(What is needed): Can you write out the whole listing exactly?
++++ Data
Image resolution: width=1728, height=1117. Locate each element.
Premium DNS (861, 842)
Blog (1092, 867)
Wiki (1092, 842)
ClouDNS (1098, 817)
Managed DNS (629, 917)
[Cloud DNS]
++++++++
(Written response):
Image resolution: width=1728, height=1117. Locate each element.
Premium DNS (861, 842)
Blog (1092, 867)
Wiki (1092, 842)
ClouDNS (1098, 817)
Managed DNS (629, 917)
[Cloud DNS]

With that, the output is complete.